CANADIAN RAILWAY OFFICE OF ARBITRATION
CASE NO. 1531
Heard at Montreal, Wednesday, June 11, 1986
CANADIAN NATIONAL RAILWAY COMPANY
UNITED TRANSPORTATION UNION
Appeal of discipline assessed the record of Yard Foreman J. D. Cornelius, Hamilton, Ontario, effective March 13, 1985, and his consequent discharge due to the accumulation of demerit marks in excess of sixty.
JOINT STATEMENT OF ISSUE:
On March 13, 1985, Mr. Cornelius worked as Yard Foreman on the 2230 Oakville Yard Assignment. During this tour of duty, Mr. Cornelius' assignment was involved in a side collision.
Following investigation, Mr. Cornelius' record was assessed 20 demerit marks for:
Failure to comply with the requirements of UCOR 112, paragraph 1, resulting in side collision and damage to cars TTBX 962173 and TTKX 907946, while employed as Yard Foreman on 2230 CN Yard Assignment, Oakville Yard, 13 March 1985.
As a result, Mr. Cornelius was discharged, effective April 9, 1985, for accumulation of demerit marks.
The Union appealed the assessment of 20 demerit marks and the resultant discharge on the grounds that it was too severe.
The Company declined the appeal.
FOR THE UNION: FOR THE COMPANY:
(SGD.) CLAUDE CLEMENT (SGD.) M. DELGRECO
FOR: General Chairman FOR: Assistant Vice-President Labour Relations
There appeared on behalf of the Company:
J. B. Bart – System Labour Relations Officer, Montreal
D. W. Coughlin – Manager Labour Relations, Montreal
M. C. Darby – Coordinator Transportation, Montreal
J. D. Roberts – Trainmaster, Toronto
And on behalf of the Union:
W. G. Scarrow – General Chairman, Sarnia
R. Arnott – Local Chairman, Hamilton
AWARD OF THE ARBITRATOR
The grievor was assessed 20 demerit marks for violation of the requirements of UCOR 112, paragraph 1 when he failed to secure a tri-level rail car with a handbrake while working in the capacity of yard foreman.

## [Set of tasks]
• 1. In the arbitration case, why was Mr. Cornelius discharged? Answer in one to three sentences.
• 2. Transcribe the arbitration case from "The Union appealed" to "declined the appeal.".
• 3. Pick up the arbitration case after its final sentence and continue it.

## [Records shown]
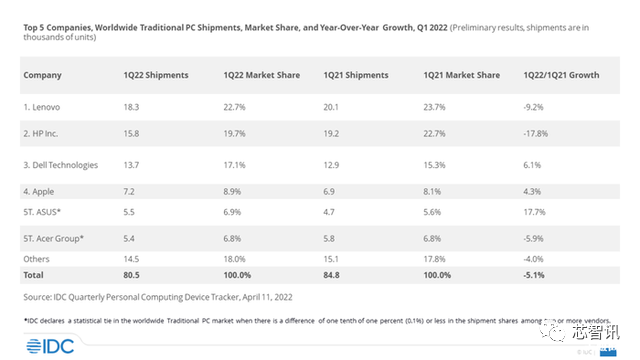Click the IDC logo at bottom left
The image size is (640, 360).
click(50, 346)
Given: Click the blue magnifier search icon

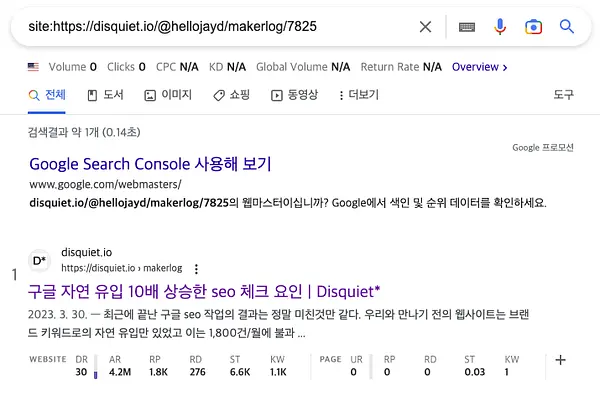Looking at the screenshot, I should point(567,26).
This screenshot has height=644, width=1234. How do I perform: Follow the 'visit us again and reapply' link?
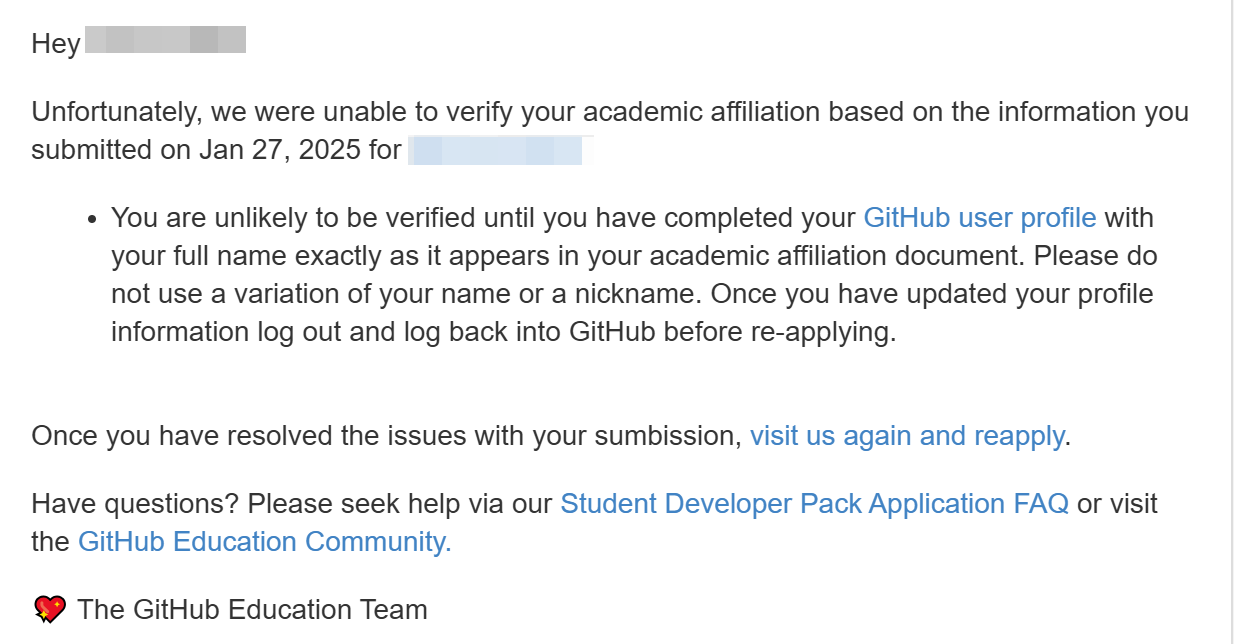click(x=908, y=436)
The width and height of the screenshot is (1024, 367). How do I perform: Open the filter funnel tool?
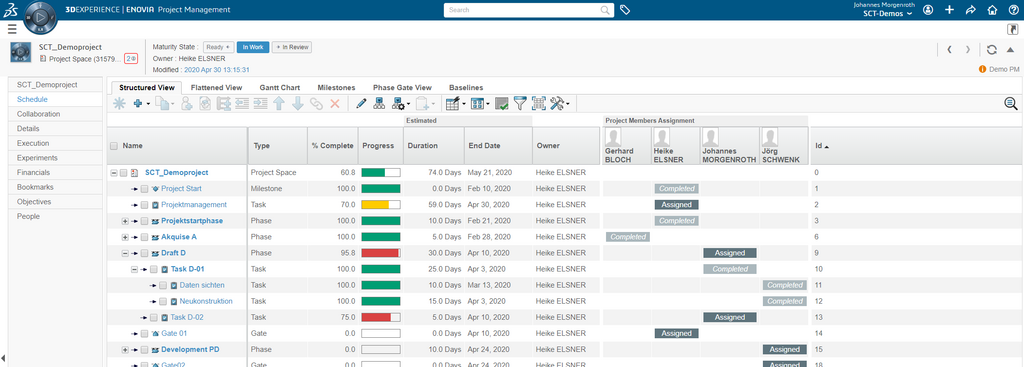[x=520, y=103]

## [Written answers]
• 1. He was discharged, effective April 9, 1985, for accumulating more than sixty demerit marks. The 20 demerit marks he received for the side collision on March 13, 1985, put him over that limit.

• 2.
The Union appealed the assessment of 20 demerit marks and the resultant discharge on the grounds that it was too severe.
The Company declined the appeal.

• 3.
At the time of the incident the grievor had accumulated fifty demerit marks that involved incidents of misconduct relating to like violations of the UCOR rules.
To clear up one contentious point raised in the Trade Union's brief, I am of the view that article 4(a)(i) of Addendum 41 enables the Company to consider incidents of misconduct up to 5 years prior to the culminating incident in its assessing of discipline. Accordingly, even if, through operation of the Brown's System, demerit marks have been removed from the grievor's record of previous incidents of misconduct, article 4(a)(i) still directs their viability until the 5 year time limit has expired. Article 4(a)(i) reads as follows:
(i) in determining corrective action only the employee's discipline record of the last five years prior to the incident under investigation will be considered.
The Trade Union has not contested the grievor's violation of the UCOR rule as alleged.
The Trade Union insisted, however, that the grievor was never properly trained as a yard foreman. As such, he lacked the competence to fulfill all the duties of that position. This shortcoming resulted in the rash of UCOR violations that permeated his mediocre personal record.
It was therefore suggested that demoting the grievor to the restricted duties of a yard helper would be a more appropriate disciplinary penalty that was assessed him arising out of the imposition of 20 demerit marks for the culminating incident.
The fallacy in the Trade Union's position, of course, is that the vast majority of the grievor's past infractions of the UCOR rules occurred while he was a yard helper. The truth of the matter is the grievor's previous infractions were caused by his own carelessness. And whether he is employed as a yard foreman and/or a yard helper his past record demonstrates a pattern of carelessness that makes future misconduct of a similar nature highly likely.
For that reason I cannot hold the Company's response to the grievor's latest infraction of the UCOR rules was not appropriate. The grievor has shown himself to be an unreliable employee who merited the penalty of discharge.
For all the foregoing reasons the grievance is denied.